Experimental and numerical in-plane displacement fields for determine the J-integral on a PMMA cracked specimen

¹ Université de Poitiers, CNRS UMR6269, Laboratoire Hydrasa, ESIP, 40 Av. du Recteur Pineau 86000 Poitiers, France
² Université de Poitiers, CNRS UPR3346, Institut PPRIME, SP2MI 2 Bd Marie et Pierre Curie 86962 Futuroscope Chasseneuil, France

^a e-mail: stephen.hedan@univ-poitiers.fr

Abstract

Contrary to J-integral values calculated from the 2D numerical model, calculated J-integrals [1] in the 3D numerical and 3D experimental cases are not very close with J-integral used in the literature.
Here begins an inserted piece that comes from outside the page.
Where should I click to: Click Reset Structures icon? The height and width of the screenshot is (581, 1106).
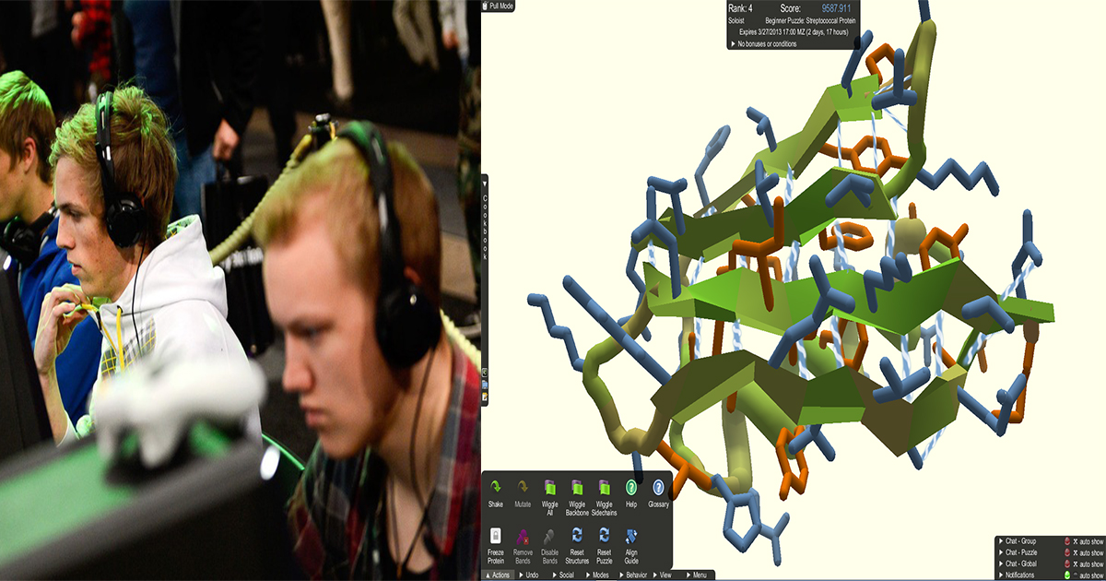coord(577,536)
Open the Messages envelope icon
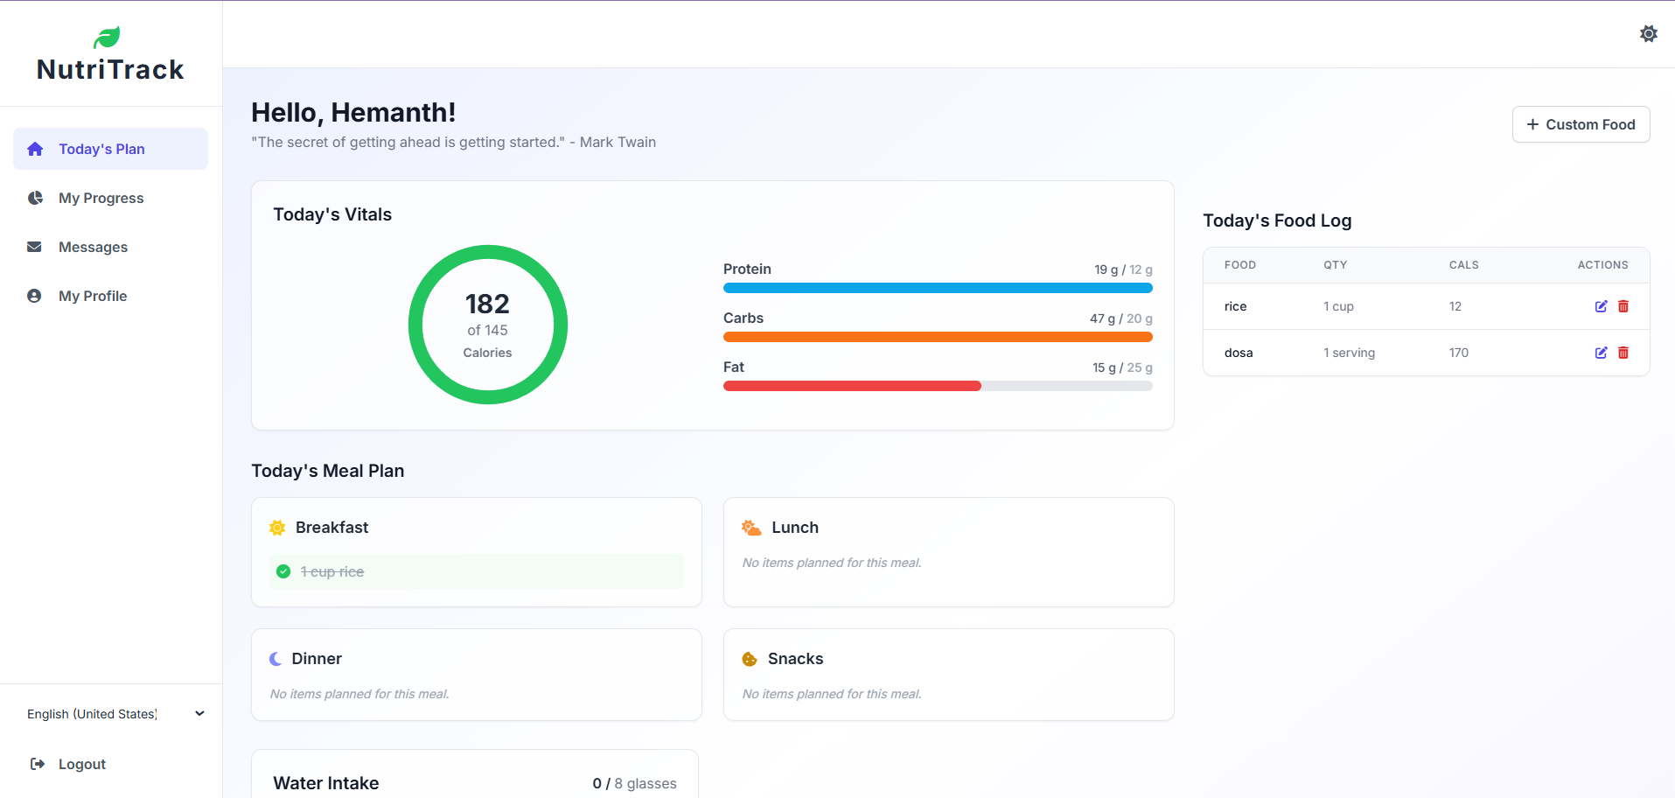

We can note a problem of structure which allows three-dimensional effects surrounding the crack tip to be seen. The aim of this paper is to determine the zone where the Jintegral formulation of the literature is sufficient to estimate the energy release rate (G) for the 3D cracked structure. For that, a numerical model based on the finite element method and an experimental setup are used. A grid method is adapted to experimentally determine the in-plane displacement fields around a crack tip in a Single-Edge-Notch (SEN) tensile polymer (PMMA) specimen. This indirect method composed of experimental in-plane displacement fields and of 2 theoretical formulations, allows the experimental J-integral on the free-surface to be determined and the results obtaining by the 3D numerical simulations to be confirmed.